Transcribe exactly the line in which "The width and height of the screenshot is (1338, 718)." occurs, plus every line that comes after it up to the end of the entries.

[Records for the task Boundary: Start]

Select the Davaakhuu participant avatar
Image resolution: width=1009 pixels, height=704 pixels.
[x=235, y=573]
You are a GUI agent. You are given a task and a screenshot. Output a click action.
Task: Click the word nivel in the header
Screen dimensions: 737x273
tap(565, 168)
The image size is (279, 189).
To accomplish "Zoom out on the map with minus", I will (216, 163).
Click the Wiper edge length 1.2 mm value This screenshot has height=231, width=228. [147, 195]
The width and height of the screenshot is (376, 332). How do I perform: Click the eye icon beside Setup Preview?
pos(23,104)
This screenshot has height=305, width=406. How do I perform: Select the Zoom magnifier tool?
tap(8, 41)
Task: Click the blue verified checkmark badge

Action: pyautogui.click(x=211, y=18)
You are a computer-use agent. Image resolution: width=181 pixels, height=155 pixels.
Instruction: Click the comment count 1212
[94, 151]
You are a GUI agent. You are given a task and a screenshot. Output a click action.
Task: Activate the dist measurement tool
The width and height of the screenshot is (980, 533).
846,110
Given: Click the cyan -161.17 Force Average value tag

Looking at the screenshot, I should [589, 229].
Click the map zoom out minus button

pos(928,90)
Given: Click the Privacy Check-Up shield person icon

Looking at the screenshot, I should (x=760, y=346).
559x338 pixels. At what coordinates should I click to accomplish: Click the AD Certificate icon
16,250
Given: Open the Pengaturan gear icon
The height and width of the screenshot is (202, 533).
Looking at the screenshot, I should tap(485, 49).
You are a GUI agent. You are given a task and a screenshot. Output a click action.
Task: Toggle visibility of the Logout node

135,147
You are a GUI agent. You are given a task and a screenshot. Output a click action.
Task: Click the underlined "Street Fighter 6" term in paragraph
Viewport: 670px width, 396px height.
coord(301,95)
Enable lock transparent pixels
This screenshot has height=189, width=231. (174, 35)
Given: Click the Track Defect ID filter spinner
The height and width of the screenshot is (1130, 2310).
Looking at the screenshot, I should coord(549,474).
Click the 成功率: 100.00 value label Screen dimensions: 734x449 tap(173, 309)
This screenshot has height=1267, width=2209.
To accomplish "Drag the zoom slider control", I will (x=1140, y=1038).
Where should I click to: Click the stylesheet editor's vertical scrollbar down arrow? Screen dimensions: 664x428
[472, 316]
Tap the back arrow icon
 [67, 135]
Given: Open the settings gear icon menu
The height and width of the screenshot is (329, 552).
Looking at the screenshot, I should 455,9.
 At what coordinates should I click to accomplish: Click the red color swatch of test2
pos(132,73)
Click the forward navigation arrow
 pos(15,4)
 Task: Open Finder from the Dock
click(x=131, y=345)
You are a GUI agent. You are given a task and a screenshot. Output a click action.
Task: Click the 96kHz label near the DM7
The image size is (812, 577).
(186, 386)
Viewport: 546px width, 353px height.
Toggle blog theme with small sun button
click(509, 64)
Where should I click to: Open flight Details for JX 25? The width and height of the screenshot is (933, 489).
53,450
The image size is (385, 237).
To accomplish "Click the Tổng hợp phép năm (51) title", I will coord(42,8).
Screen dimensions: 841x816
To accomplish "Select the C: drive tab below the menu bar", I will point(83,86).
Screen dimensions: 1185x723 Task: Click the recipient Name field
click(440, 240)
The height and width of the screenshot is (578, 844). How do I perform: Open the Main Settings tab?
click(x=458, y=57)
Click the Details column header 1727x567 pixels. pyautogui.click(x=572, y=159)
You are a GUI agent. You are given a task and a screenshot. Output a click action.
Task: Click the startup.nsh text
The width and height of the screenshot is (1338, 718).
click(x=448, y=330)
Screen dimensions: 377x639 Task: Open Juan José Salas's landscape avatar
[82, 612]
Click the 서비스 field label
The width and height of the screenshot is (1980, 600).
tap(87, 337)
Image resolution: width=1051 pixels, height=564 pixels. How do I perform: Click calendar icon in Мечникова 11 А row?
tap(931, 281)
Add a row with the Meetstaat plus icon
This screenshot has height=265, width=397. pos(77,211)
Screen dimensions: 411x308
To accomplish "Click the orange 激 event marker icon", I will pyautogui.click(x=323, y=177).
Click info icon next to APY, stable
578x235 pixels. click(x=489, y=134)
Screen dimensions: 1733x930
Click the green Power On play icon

[Records for the task Boundary: End]

Solved exercise -
The width and height of the screenshot is (1338, 718).
click(x=448, y=330)
Screen dimensions: 377x639 Task: Open Juan José Salas's landscape avatar
[82, 612]
Click the 서비스 field label
The width and height of the screenshot is (1980, 600).
tap(87, 337)
Image resolution: width=1051 pixels, height=564 pixels. How do I perform: Click calendar icon in Мечникова 11 А row?
tap(931, 281)
Add a row with the Meetstaat plus icon
This screenshot has height=265, width=397. pos(77,211)
Screen dimensions: 411x308
To accomplish "Click the orange 激 event marker icon", I will pyautogui.click(x=323, y=177).
Click info icon next to APY, stable
578x235 pixels. click(x=489, y=134)
Screen dimensions: 1733x930
Click the green Power On play icon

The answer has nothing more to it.